Yaspar-IR

This crate provides a few representations of SMT scripts and other functionalities.

Introduction

A typical use of the crate

We could use this crate to parse and analyze SMTLib scripts. This can be achieved in the following workflow:

fn main() {
    let script_string: String = read_script();
    // now we parse the string and hopefully we obtain a vector of untyped commands.
    // untyped ASTs in general maintain location information for error reporting, but they could be semantically mal-formed.
    let commands: Vec<u::Command> = UntypedAst.parse_script_str(&script_string).unwrap();
    // then we create a context to operate on. for most use cases, it doesn't make sense to hold more than one top-level context.
    let mut context = Context::new();
    // we invoke type-checking, after which we know the commands are well-formed and obtain a vector of typed commands.
    // typed ASTs returned by this crate maintain type invariant, so we can assume well-formedness of the terms, etc., and
    // operations on them shouldn't need to perform any type invariant checking.
    // it is possible for crate users to build their own typed ASTs directly. it is users' responsibility to maintain the
    // invariants. for testing purposes, users can invoke `.type_check()` again on these terms to check the invariant compliance.
    let commands: Vec<Command> = commands.type_check(&mut context).unwrap();
    // after type-checking, declarations and definitions are inserted to the context. check functions for contexts for details.

    // ...

    // next, we could, for example, obtain the assertions and analyze them.
    let mut asserted_terms: Vec<Term> = vec![];
    for command in &commands {
        // `command` is a hashconsed representation of a command.
        // we should call `.repr()` to obtain its internal representation, which is an enum.
        if let ACommand::Assert(t) = command.repr() {
            // we store the clone of the asserted term.
            // since `Term`s are also hashconsed, it's cheap to call `.clone()`!
            asserted_terms.push(t.clone());

            asserted_term.pop();
            // alternatively, we can insert a let-eliminated version of `t`, so that we do not have to consider let bindings!
            asserted_term.push(t.let_elim(&mut context));
        }
    }

    // now we have all the asserted terms, we can do whatever we want!
    let state = check_satisfiability(&mut context, asserted_terms);
    if state.is_sat() {
        println!("sat");
    } else if state.is_unsat() {
        println!("unsat");
    } else {
        println!("unknown");
    }
}

Checked v.s. Unchecked Building APIs

In general, we maintain a global top-level context to keep track of SMTLib objects and their validity:

let mut context = Context::new();

Via context, we can build typed SMTLib objects like Commands, Terms, and Sorts programmatically. Expectedly, these objects have well-formednes invariants. Users have two choices: either maintain the invariants manually via untyped APIs, or use the checked building APIs, which operations in a type-checking TC<T> monad.

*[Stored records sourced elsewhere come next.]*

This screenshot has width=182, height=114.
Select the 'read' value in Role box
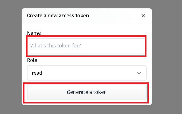click(x=37, y=73)
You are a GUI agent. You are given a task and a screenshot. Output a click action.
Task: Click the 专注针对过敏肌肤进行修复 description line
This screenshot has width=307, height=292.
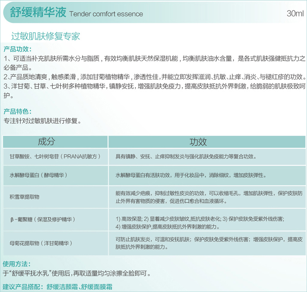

To illustrate, the following snippet uses only the unchecked APIs to build (+ x y):

fn test_add_1() {
    let mut context = Context::new();
    // invoke `.ensure_logic()` to make sure a logic is set for the context, which affect type-checking.
    // we could also invoke `.set_ctx_logic("ALL")` (with any standard logic) to set a different logic.
    // type-checking commands could also set the logic if there is a `set-logic` command.
    context.ensure_logic();

    // ... something happened.

    let int_sort = context.int_sort();
    // create terms for global constants x and y
    let x = context.simple_sorted_symbol("x", int_sort.clone());
    let y = context.simple_sorted_symbol("y", int_sort.clone());
    // allocate a symbol for `+`
    let plus = context.allocate_symbol("+");
    // then we create `(+ x y)`
    let add_x_y = context.app(
        QualifiedIdentifier::simple(plus),
        vec![x, y],
        Some(int_sort), // note here that we must specify the return type of the application, and it cannot be `None`!
    );
    assert_eq!(add_x_y.to_string(), "(+ x y)");
}

The code above is error-prone for the following reasons:

it allocates the Int sort, which might not exist in the current logic, e.g. QF_NRA includes no Int.
Either x or y might not be present in the current context, depending on the setup, as they require declarations.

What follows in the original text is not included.